United States or Bolivia ? Vote for the TOP Country of the Week !


She turned around and glanced hurriedly back into the restaurant. At that moment she met the steady, questioning scrutiny of Francis' eyes. She stood as though transfixed. Then came the sound which every one talked of for months afterwards, the sound which no one who heard it ever forgot the death cry of Victor Bidlake, followed a second afterwards by a muffled report.

Afterwards, I'll take the body to the mortuary when the ambulance arrives." An attendant pushed his way through the crowd of people on the inner side of the door. "Miss Daisy Hyslop, young lady who was with Mr. Bidlake, has just fainted in the ladies' room, sir," he announced. "Could you come?" "I'll be there immediately," the doctor promised. The rest of the proceedings followed a normal course.

"You saw me at Soto's, the night that Victor Bidlake was murdered," he reminded her. "I stood quite close to you both while you were waiting for your taxi." The animation evoked by this call from a presumably new admirer, suddenly left her. She became nervous and constrained. She glanced again at his card. "Don't tell me," she begged, "that you have come to ask me any questions about that night!

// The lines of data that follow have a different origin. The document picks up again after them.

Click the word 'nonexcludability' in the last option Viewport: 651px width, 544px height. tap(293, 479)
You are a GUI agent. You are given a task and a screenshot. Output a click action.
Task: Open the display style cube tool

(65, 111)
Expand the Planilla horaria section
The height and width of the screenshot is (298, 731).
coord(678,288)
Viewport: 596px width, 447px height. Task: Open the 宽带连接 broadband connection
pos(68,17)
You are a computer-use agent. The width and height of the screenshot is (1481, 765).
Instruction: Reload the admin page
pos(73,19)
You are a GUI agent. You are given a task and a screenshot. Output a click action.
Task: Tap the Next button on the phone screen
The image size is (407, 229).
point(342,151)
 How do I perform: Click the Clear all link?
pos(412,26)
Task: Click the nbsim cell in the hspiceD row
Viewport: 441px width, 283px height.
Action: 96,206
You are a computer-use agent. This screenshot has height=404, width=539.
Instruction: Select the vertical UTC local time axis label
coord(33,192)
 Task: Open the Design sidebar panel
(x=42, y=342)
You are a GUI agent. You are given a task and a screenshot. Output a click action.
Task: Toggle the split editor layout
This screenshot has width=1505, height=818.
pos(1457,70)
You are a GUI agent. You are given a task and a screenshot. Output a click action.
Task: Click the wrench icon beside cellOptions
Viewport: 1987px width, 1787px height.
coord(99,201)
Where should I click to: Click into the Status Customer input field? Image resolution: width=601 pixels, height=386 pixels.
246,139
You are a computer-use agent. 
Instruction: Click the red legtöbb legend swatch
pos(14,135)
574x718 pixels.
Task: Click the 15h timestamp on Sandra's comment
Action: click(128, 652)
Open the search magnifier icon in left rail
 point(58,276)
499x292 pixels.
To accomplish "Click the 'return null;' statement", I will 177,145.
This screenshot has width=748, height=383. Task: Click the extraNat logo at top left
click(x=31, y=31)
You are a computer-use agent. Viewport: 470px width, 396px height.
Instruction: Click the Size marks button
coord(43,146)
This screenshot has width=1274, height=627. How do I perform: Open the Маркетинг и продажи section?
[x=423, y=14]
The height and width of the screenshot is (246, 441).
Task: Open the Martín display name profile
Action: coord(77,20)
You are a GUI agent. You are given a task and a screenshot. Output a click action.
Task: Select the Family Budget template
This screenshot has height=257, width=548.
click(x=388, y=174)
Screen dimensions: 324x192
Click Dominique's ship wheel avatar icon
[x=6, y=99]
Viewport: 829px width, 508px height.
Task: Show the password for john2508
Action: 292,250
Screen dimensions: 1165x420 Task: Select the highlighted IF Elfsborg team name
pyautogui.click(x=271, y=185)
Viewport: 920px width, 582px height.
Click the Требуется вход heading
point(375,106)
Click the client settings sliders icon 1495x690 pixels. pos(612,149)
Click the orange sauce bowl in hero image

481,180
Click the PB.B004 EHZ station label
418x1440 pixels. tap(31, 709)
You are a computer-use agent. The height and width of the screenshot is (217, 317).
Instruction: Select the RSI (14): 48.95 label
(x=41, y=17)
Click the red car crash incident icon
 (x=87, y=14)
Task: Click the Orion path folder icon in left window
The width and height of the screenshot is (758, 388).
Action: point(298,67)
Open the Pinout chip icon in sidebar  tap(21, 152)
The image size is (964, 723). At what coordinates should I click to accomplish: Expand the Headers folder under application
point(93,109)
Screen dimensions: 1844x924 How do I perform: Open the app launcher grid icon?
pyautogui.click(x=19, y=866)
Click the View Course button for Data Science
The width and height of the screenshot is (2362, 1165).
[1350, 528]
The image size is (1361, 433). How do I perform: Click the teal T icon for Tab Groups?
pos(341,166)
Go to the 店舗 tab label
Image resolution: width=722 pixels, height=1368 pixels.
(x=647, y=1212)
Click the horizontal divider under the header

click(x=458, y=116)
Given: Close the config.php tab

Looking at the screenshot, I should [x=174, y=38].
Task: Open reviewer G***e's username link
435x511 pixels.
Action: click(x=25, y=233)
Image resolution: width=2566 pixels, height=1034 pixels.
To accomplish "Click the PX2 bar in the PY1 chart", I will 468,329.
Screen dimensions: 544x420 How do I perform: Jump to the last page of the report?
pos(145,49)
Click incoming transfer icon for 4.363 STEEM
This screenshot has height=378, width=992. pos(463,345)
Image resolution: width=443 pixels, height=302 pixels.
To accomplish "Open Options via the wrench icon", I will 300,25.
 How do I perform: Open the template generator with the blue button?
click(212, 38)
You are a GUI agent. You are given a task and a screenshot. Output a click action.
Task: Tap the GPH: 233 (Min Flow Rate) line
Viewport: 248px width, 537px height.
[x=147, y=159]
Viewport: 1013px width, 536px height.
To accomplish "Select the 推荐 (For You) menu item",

"I wonder," he said, after a slight pause, "whether it ever occurred to you to interview Miss Daisy Hyslop, the young lady who was with Bidlake on the night of his murder?" "I called upon her the day afterwards," the detective answered. "She had nothing to say?" "Nothing whatever." "Indirectly, of course," Francis continued, "the poor girl was the cause of his death.

The two young men concerned, Bidlake and Fairfax, were both guests of mine recently at my country house. They had discovered for one another a very fierce and reasonable antipathy. With that recurrence to primitivism with which I have always been a hearty sympathiser, they agreed, instead of going round their little world making sneering remarks about each other, to fight it out."

Four men were discussing the verdict at the adjourned inquest upon Victor Bidlake, at Soto's American Bar about a fortnight later.

There is an impression abroad that I was interested in the two young men, Victor Bidlake and Fairfax, and that I knew something of their quarrel. You were an intimate friend of young Bidlake's and presumably in his confidence. It occurs to me, therefore, that Mr. Shopland might very well have visited you in search of information, linking me up with that unfortunate affair.

At any rate, he held out a challenge. 'If you are a man who hates crime, he said, or something like it, 'I am one who loves it. He then went on to prophesy that a crime would be committed close to where we were, within an hour or so, and he challenged me to discover the assassin. That night Victor Bidlake was murdered just outside Soto's." "I remember!